Here's a short excerpt of a masterful article by Mary Eberstadt
The adversaries of Humanae Vitae also could not have foreseen one important historical development that in retrospect would appear to undermine their demands that the Catholic Church change with the times: the widespread Protestant collapse, particularly the continuing implosion of the Episcopal Church and the other branches of Anglicanism.
It is about as clear as any historical chain can get that this implosion is a direct consequence of the famous Lambeth Conference in 1930, at which the Anglicans abandoned the longstanding Christian position on contraception. If a church cannot tell its flock "what to do with my body," as the saying goes, with regard to contraception, then other uses of that body will quickly prove to be similarly off-limits to ecclesiastical authority.
It makes perfect if unfortunate sense, then, that the Anglicans are today imploding over the issue of homosexuality. To quote Anscombe again: If contraceptive intercourse is permissible, then what objection could there be after all to mutual masturbation, or copulation in vase indebito, sodomy, buggery (I should perhaps remark that I am using a legal term here — not indulging in bad language), when normal copulation is impossible or inadvisable (or in any case, according to taste)? It can't be the mere pattern of bodily behavior in which the stimulation is procured that makes all the difference! But if such things are all right, it becomes perfectly impossible to see anything wrong with homosexual intercourse, for example.
I am not saying: if you think contraception all right you will do these other things; not at all. The habit of respectability persists and old prejudices diehard.

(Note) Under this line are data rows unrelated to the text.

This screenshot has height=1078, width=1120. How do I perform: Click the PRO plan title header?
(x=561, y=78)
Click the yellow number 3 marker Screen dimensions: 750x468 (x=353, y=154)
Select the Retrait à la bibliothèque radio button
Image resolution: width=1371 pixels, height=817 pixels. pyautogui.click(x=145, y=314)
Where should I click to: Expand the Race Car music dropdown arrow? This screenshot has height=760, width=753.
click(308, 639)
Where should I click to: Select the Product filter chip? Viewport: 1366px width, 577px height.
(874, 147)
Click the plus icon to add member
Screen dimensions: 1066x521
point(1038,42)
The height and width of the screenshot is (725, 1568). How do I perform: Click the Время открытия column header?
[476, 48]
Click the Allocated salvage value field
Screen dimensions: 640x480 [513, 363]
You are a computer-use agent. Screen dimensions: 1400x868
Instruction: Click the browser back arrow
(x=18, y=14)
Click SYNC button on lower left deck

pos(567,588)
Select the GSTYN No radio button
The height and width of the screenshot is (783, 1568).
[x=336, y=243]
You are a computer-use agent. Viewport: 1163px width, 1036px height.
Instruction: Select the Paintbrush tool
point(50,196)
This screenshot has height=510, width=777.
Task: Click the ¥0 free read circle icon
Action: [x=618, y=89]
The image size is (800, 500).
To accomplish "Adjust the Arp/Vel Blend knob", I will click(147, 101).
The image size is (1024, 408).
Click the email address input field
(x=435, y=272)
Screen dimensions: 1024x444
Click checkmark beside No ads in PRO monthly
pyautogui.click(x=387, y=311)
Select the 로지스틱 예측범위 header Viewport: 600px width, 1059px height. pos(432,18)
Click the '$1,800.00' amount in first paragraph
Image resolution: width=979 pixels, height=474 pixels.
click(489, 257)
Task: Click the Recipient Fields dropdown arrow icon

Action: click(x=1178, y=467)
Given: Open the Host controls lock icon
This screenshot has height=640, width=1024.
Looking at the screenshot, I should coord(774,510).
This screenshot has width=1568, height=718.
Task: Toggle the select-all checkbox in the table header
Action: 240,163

But I am saying: you will have no solid reason against these things. You will have no answer to someone who prclaims as many do that they are good too. You cannot point to the known fact that Christianity drew people out of the pagan world, always saying no to these things. Because, if you are defending contraception, you will have rejected Christian tradition.
By giving benediction in 1930 to its married heterosexual members purposely seeking sterile sex, the Anglican Church lost, bit by bit, any authority to tell her other members — married or unmarried, homosexual or heterosexual —not to do the same. To put the point another way, once heterosexuals start claiming the right to act as homosexuals, it would not be long before homosexuals start claiming the rights of heterosexuals. Thus in a bizarre but real sense did Lambeth's attempt to show compassion to married heterosexuals advertently give rise to the modern gay-rights movement — and consequently, to the issues that have divided their church ever since. It is hard to believe that anyone seeking a similar change in Catholic teaching on the subject would want the Catholic Church to follow suit into the moral and theological confusion at the center of today's Anglican Church — yet such is the purposeful ignorance of so many who oppose Rome on birth control that they refuse to connect these cautionary historical dots.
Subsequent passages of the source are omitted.